- [Your instructions]
Each line below should be retyped exactly, with no pictures.

####################

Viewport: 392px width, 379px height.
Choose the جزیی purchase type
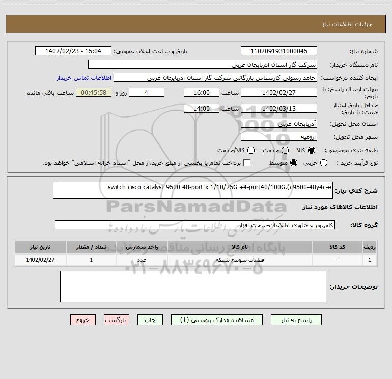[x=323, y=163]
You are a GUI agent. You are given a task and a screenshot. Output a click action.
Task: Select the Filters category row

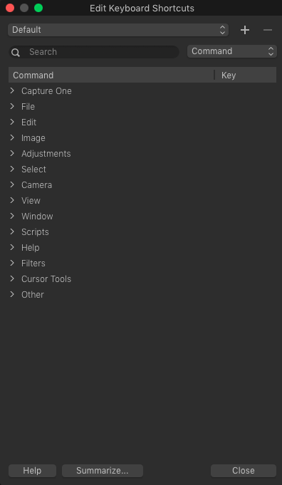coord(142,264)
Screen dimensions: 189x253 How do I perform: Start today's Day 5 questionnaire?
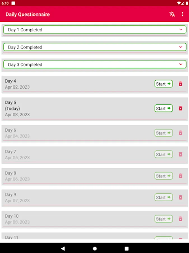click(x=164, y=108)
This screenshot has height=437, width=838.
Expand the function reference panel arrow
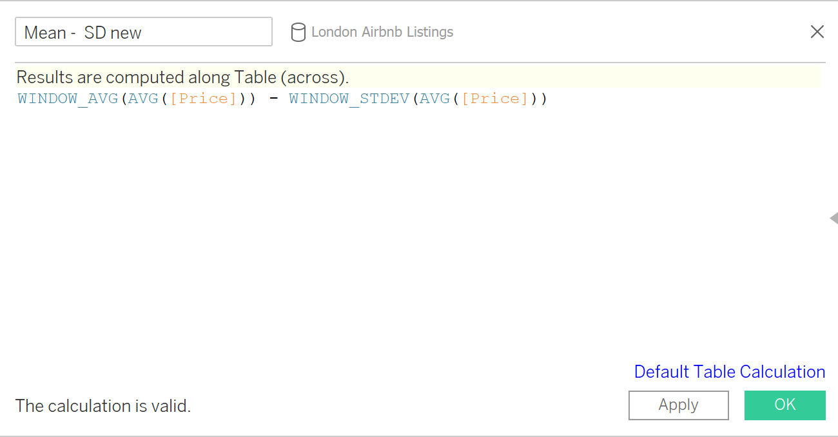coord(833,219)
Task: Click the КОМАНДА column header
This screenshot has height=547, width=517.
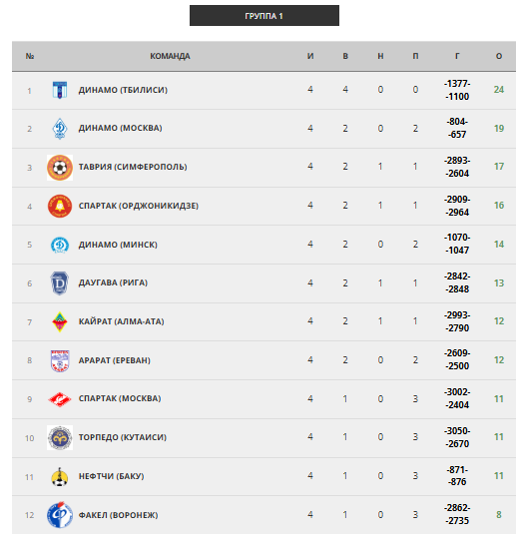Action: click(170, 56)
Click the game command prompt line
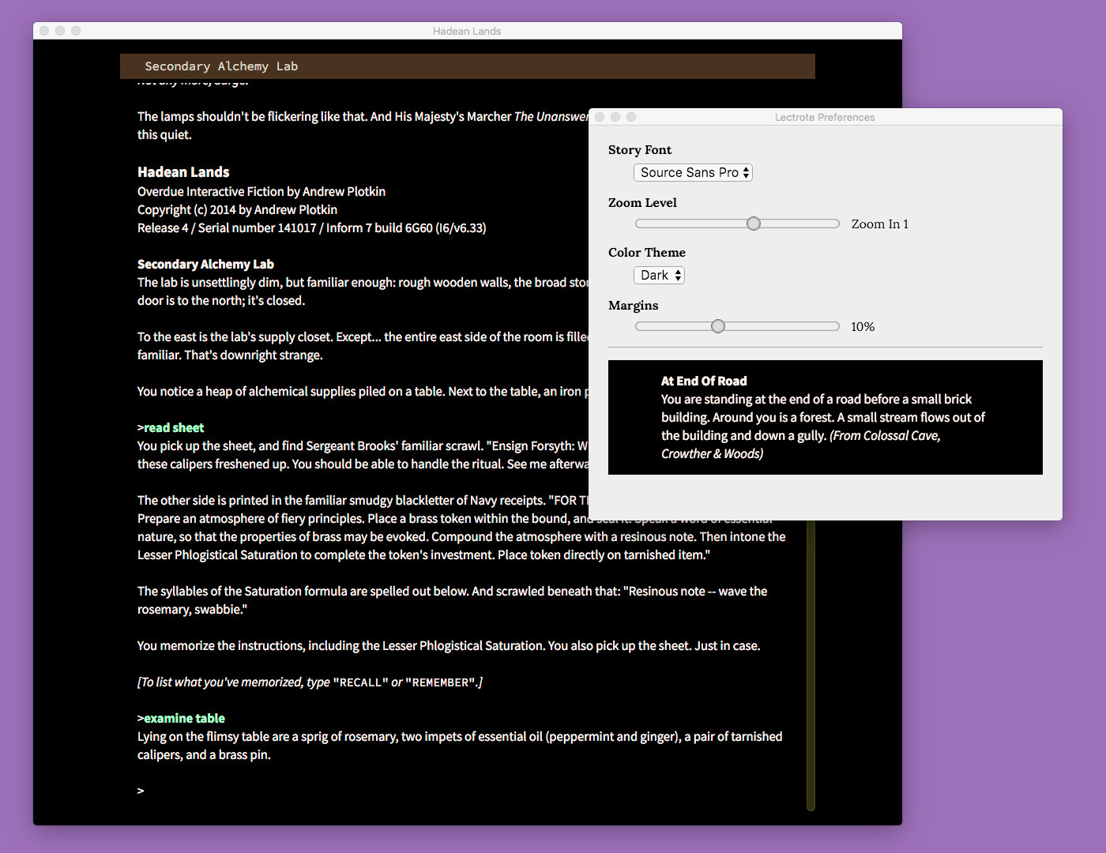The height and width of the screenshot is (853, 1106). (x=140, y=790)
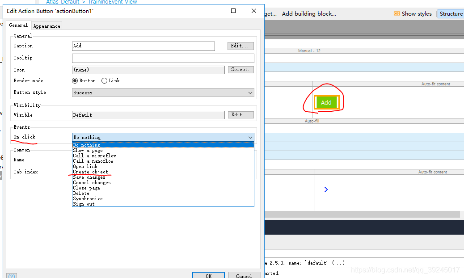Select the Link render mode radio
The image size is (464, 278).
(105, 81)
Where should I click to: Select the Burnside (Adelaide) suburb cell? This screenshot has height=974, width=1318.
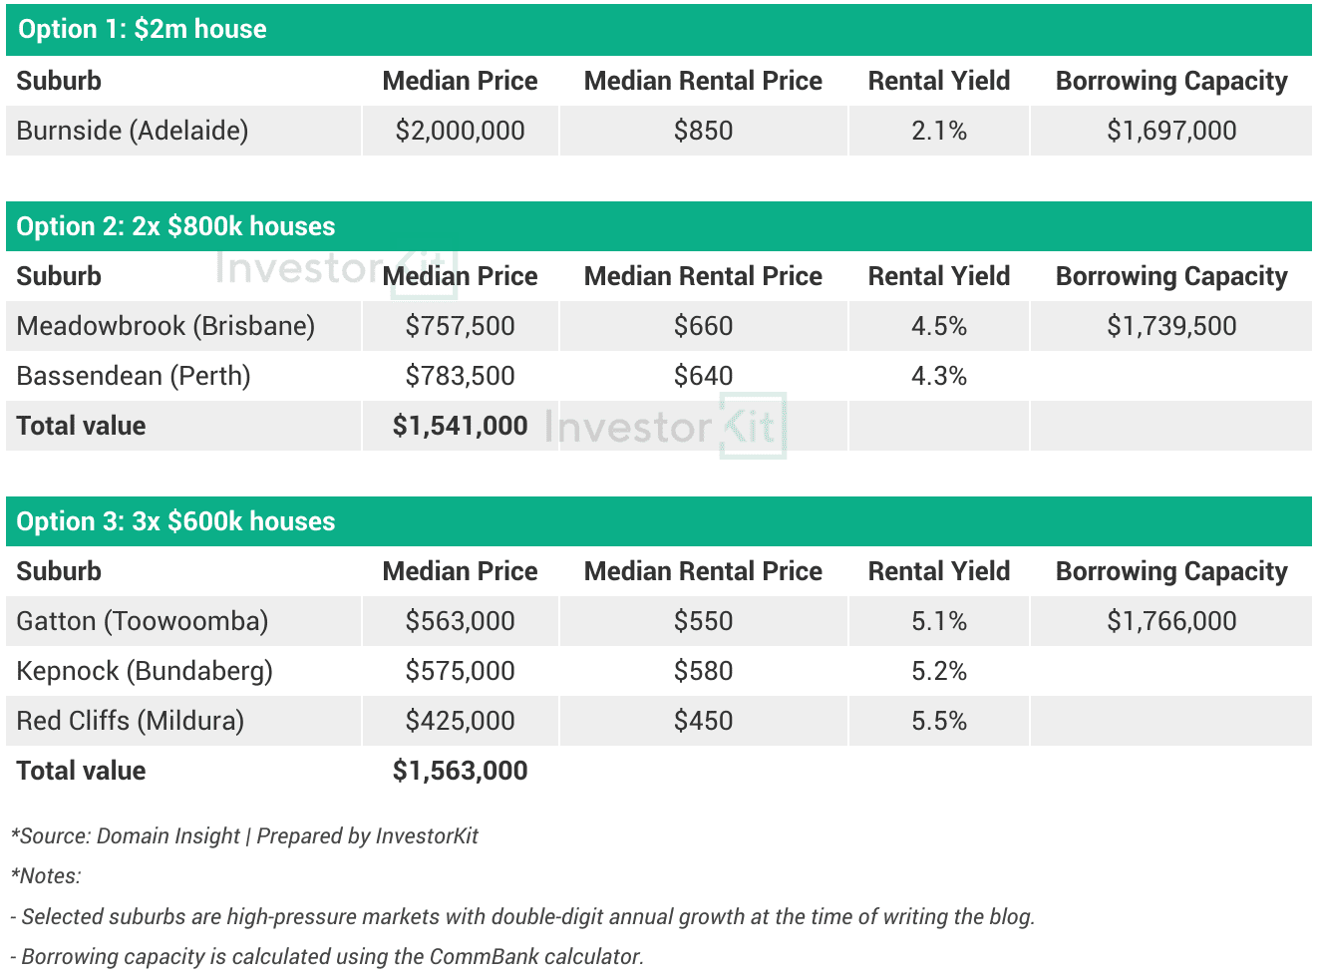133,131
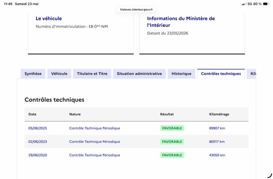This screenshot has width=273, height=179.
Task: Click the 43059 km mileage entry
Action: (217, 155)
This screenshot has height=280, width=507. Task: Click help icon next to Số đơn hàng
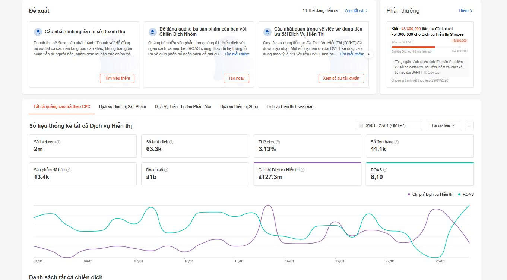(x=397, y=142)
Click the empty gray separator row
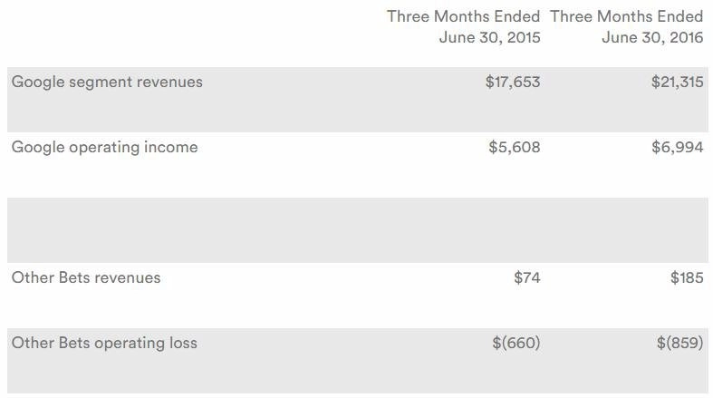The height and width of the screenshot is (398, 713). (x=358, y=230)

####################

- [Problem solution]
Viewport: 392px width, 379px height.
Choose the جزیی purchase type
[x=323, y=163]
You are a GUI agent. You are given a task and a screenshot. Output a click action.
Task: Select the Filters category row

coord(142,264)
Screen dimensions: 189x253 How do I perform: Start today's Day 5 questionnaire?
click(x=164, y=108)
This screenshot has height=437, width=838.
Expand the function reference panel arrow
coord(833,219)
Task: Click the КОМАНДА column header
This screenshot has height=547, width=517.
Action: click(170, 56)
Click the game command prompt line
The height and width of the screenshot is (853, 1106). (x=140, y=790)
Select the Link render mode radio
The image size is (464, 278).
(105, 81)
Where should I click to: Select the Burnside (Adelaide) suburb cell? This screenshot has height=974, width=1318.
133,131
This screenshot has width=273, height=179.
Task: Click the 43059 km mileage entry
Action: (217, 155)
This screenshot has height=280, width=507. Task: Click help icon next to Số đơn hàng
(x=397, y=142)
Click the empty gray separator row
The height and width of the screenshot is (398, 713). (x=358, y=230)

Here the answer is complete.